What is asked:
Render the items from the line with "How do I perform: Insert a numbered list?" through the line with "Action: [x=649, y=225]" as a JSON list of strings, one string per line and no blank lines. Leave the pictures out.

** BEGIN Supplied data **

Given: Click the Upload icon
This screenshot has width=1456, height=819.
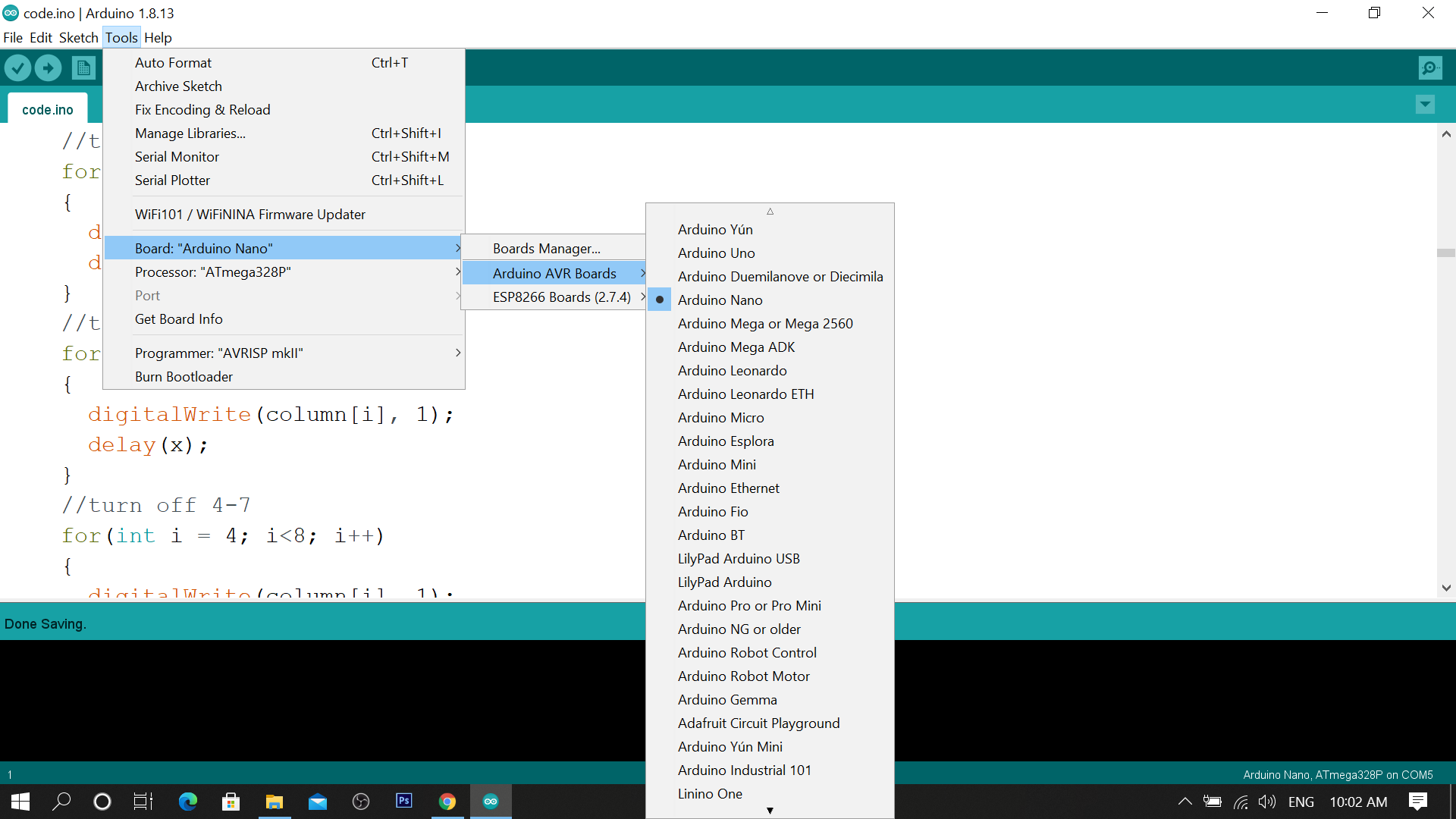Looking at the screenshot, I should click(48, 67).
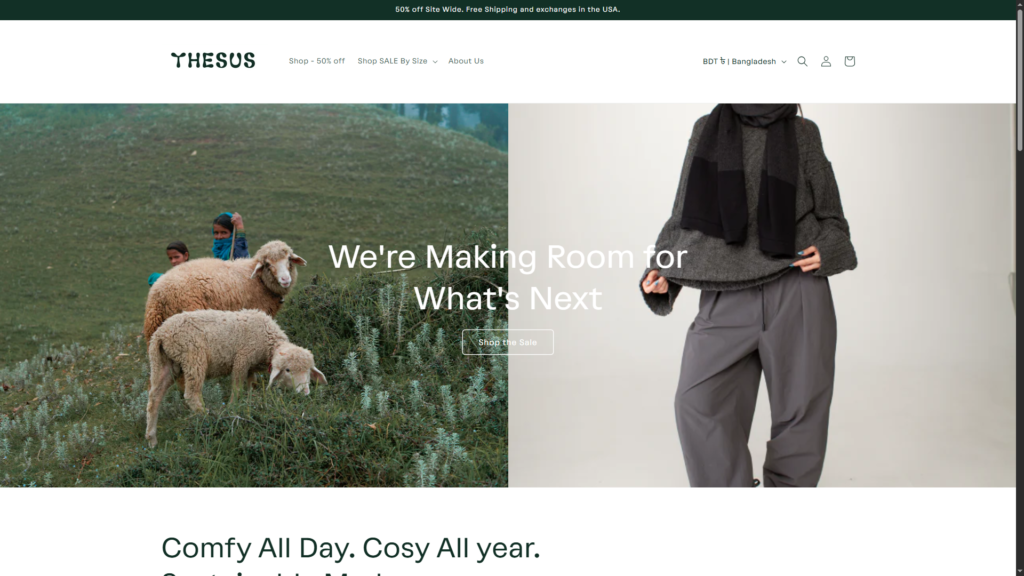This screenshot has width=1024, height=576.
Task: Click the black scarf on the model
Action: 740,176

** END Supplied data **
** BEGIN Supplied data **

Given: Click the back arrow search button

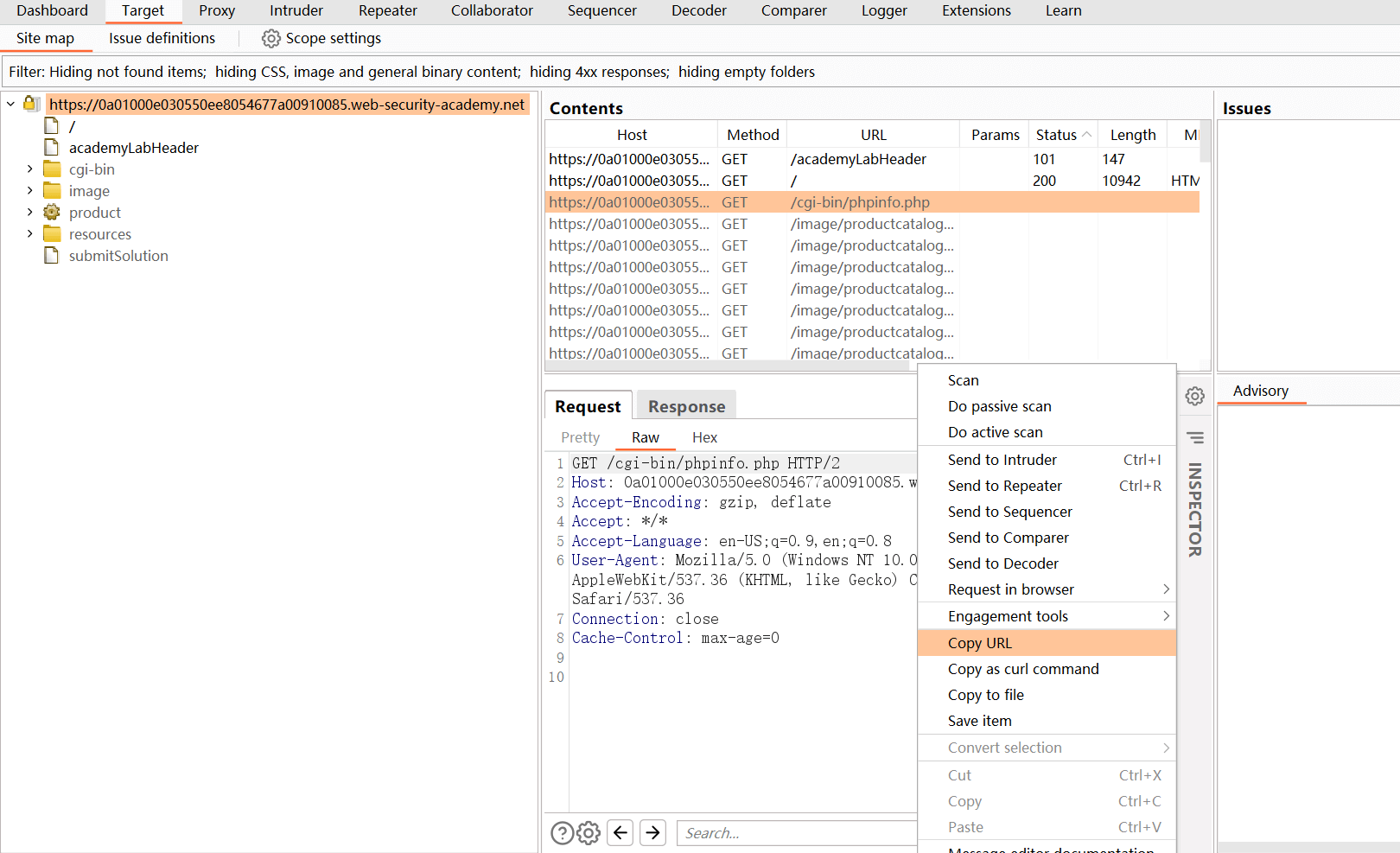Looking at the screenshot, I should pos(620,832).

** END Supplied data **
** BEGIN Supplied data **

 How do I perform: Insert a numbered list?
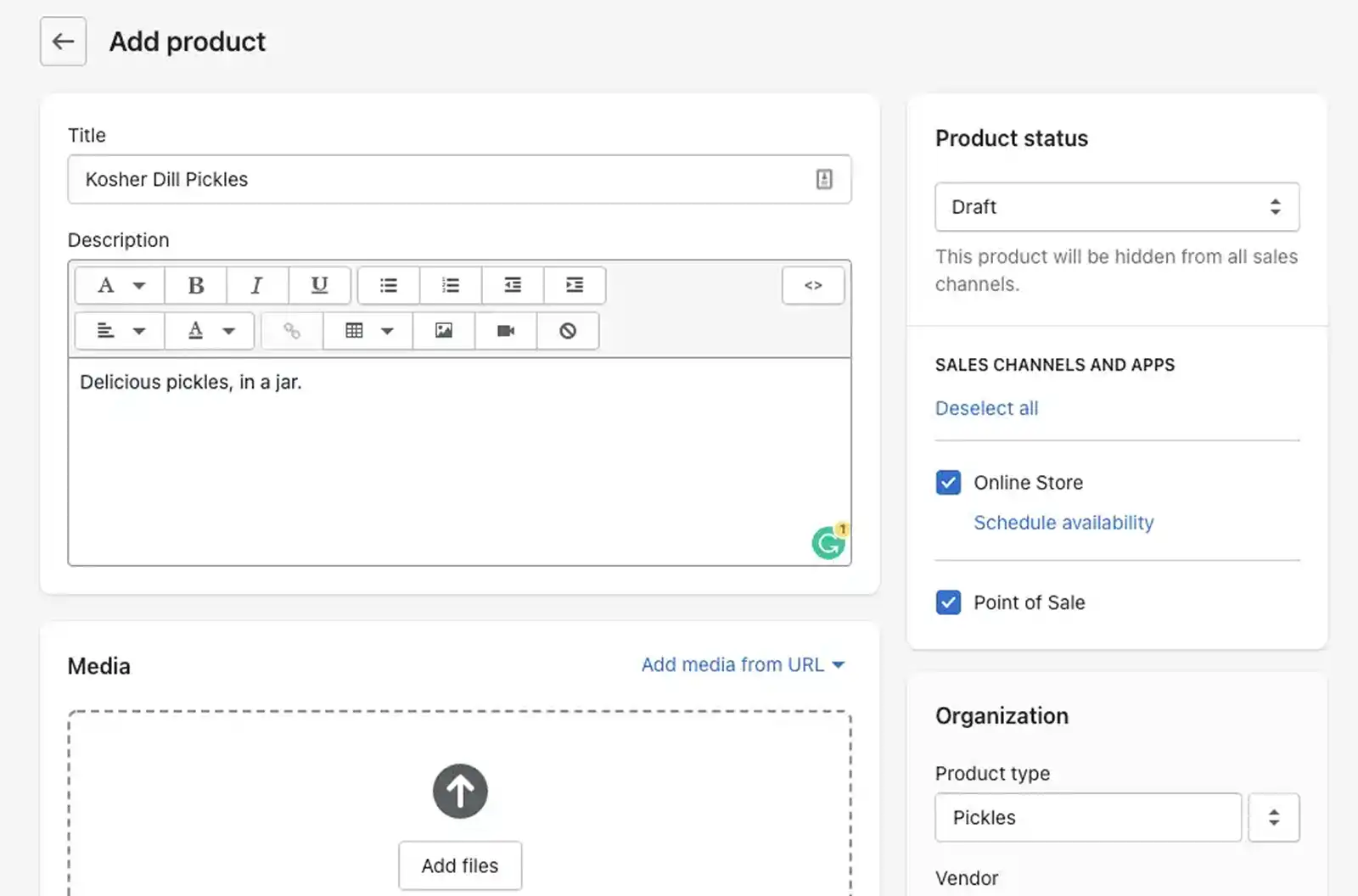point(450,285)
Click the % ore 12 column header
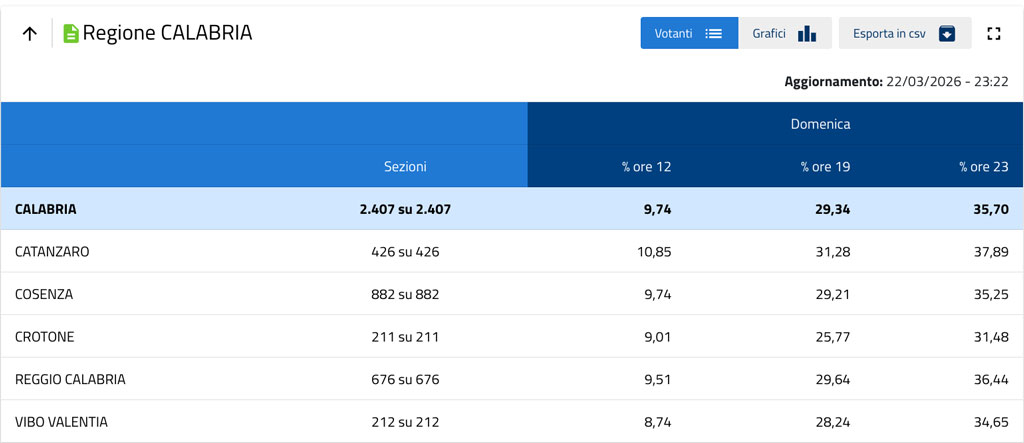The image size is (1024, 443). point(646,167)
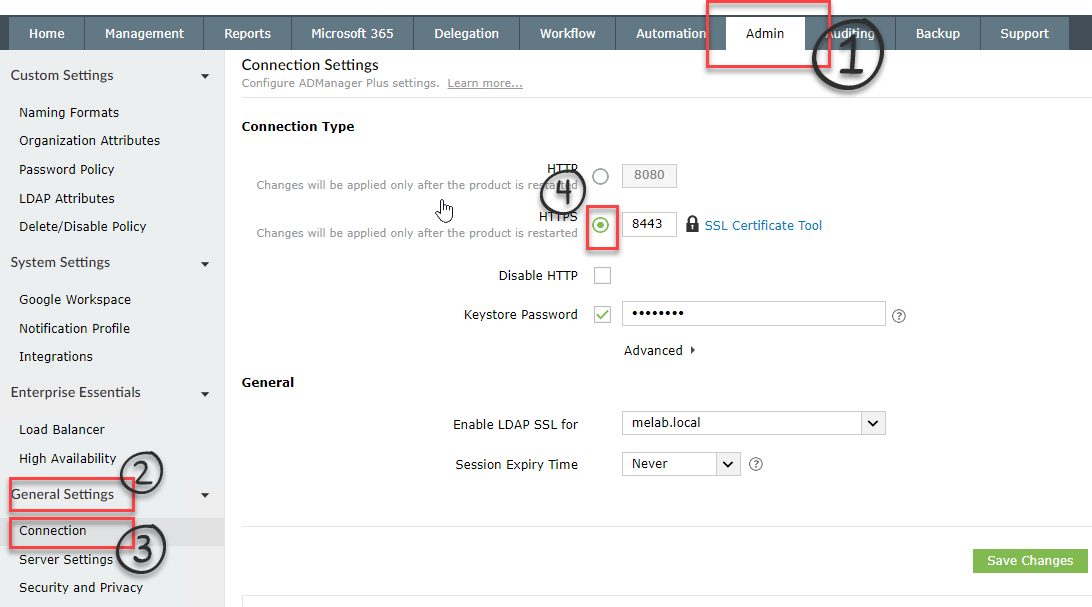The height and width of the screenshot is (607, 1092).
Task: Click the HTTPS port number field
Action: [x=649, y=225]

** END Supplied data **

Full output:
[
  " How do I perform: Insert a numbered list?",
  "point(450,285)",
  "Click the % ore 12 column header",
  "The image size is (1024, 443). point(646,167)",
  "The height and width of the screenshot is (607, 1092).",
  "Task: Click the HTTPS port number field",
  "Action: [x=649, y=225]"
]